Replacing them at the top of the list are some accounts that probably belong there, like @WhiteHouse, @SarahPalinUSA, @PressSec (the White House press secretary) and @UN. For some reason, both @NPRpolitics and @NPRnews are high up on the recommended list. And @AlGore, who tweets at the pace of an academic quarterly, has been elevated to #3. Someone, please wake me up the next time he says anything interesting.

But the oddest choice of all is @ShashiTharoor at #1, the person Twitter most thinks you should follow if you are interested in politics. He's a member of India's Parliament, and former UN Under-Secretary General, and quite popular apparently, with nearly a million Twitter followers. Perhaps Twitter thinks a billion Indians deserve some attention? OK, but then why Tharoor? Could it be because he lost his job as a government minister after tweeting about traveling "cattle class" "in solidarity with all our holy cows."

The list is still much heavier on politicos and media personalities than it is on people who actually say interesting things about politics, in my humble opinion (Check out my curated list of TechPolitics tweeters, which isn't ranked in any order, for an alternative window on the news of the day). But if you want to use Twitter just to get a dose of Headline News, the revised list of suggestions will do that for you.

Unfortunately, Twitter has yet to explain how it comes up with any of these recommended users lists, so it's near impossible to judge if the changes made are editorial endorsements (or the opposite), and whether we should take them seriously as indications of the company's political tastes or economic interests, or just the semi-random choices of a low-level staffer.

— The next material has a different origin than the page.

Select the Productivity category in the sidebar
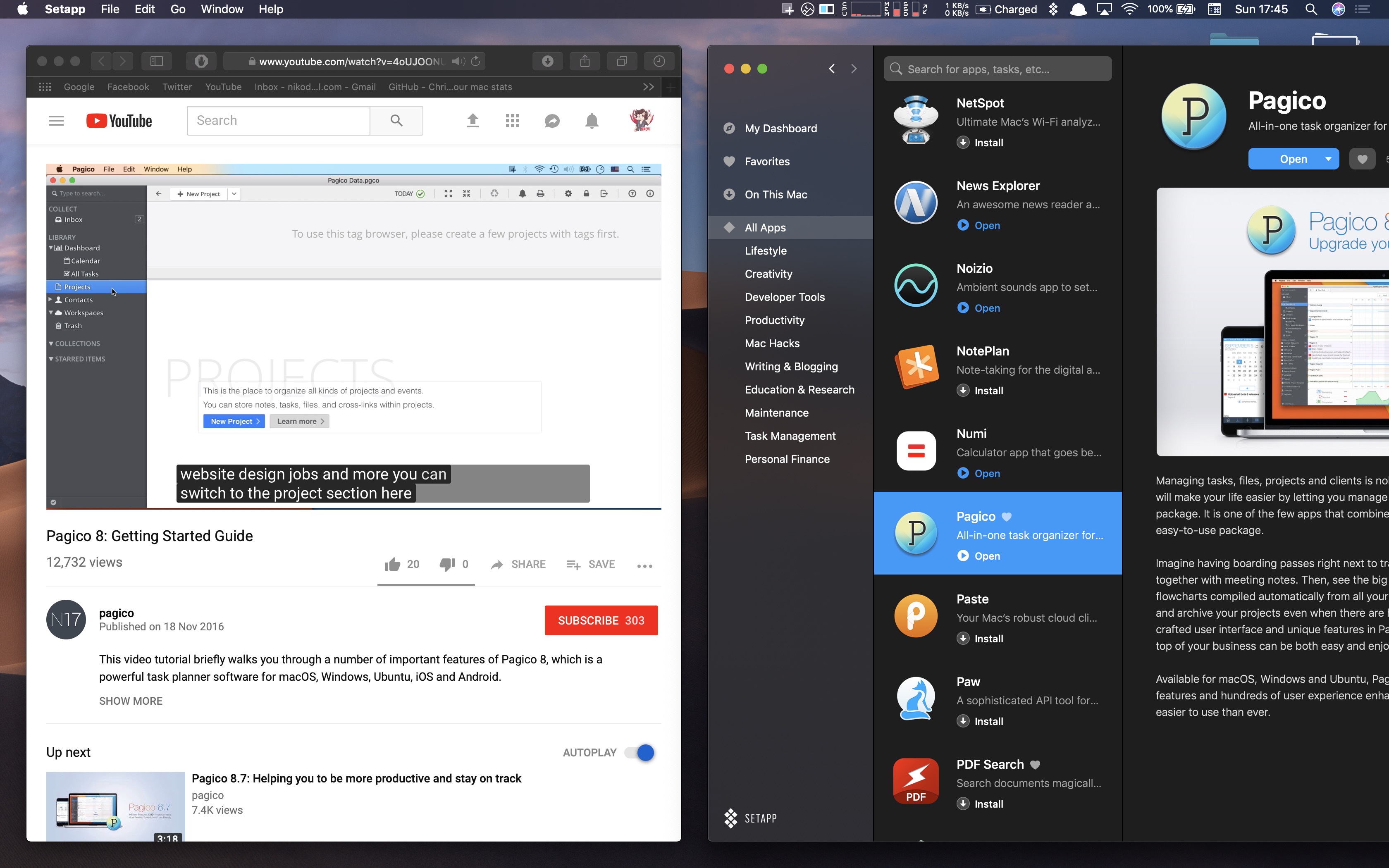Screen dimensions: 1389x868 click(x=774, y=320)
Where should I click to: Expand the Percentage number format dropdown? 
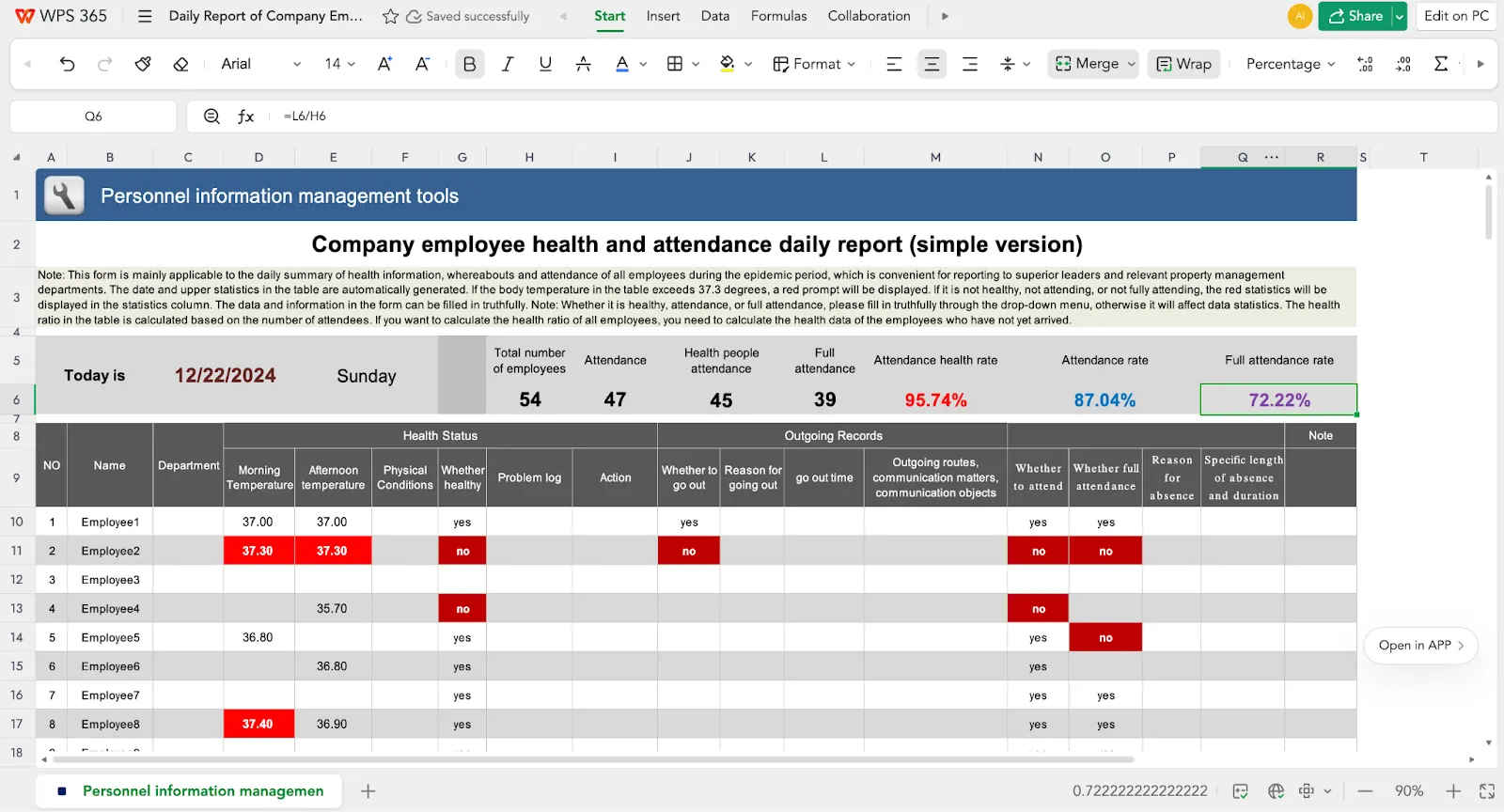[1291, 64]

It's high time the company took a more pro-active stance in explaining these moves. Are they meant to be neutral options? If so, by what metric are they derived? Or are they actual favors to friends--and when those people are powerful politicians or media players, doesn't that create an appearance of impropriety?

If Google were to skew search results on a term like "politics" to favor one party or its favorite politicians, we'd be outraged. Yet here is Twitter producing an odd and unexplained list of suggested Politics users, and not a tweep...

UPDATE: Six hours later, I checked the recommendations for politics, and now it's a mishmash of the folks they had previously (Malkin is #1, followed by the HuffPostPol account and John Boehner). I give up. There's no rhyme or reason to this, it seems. Caveat emptor.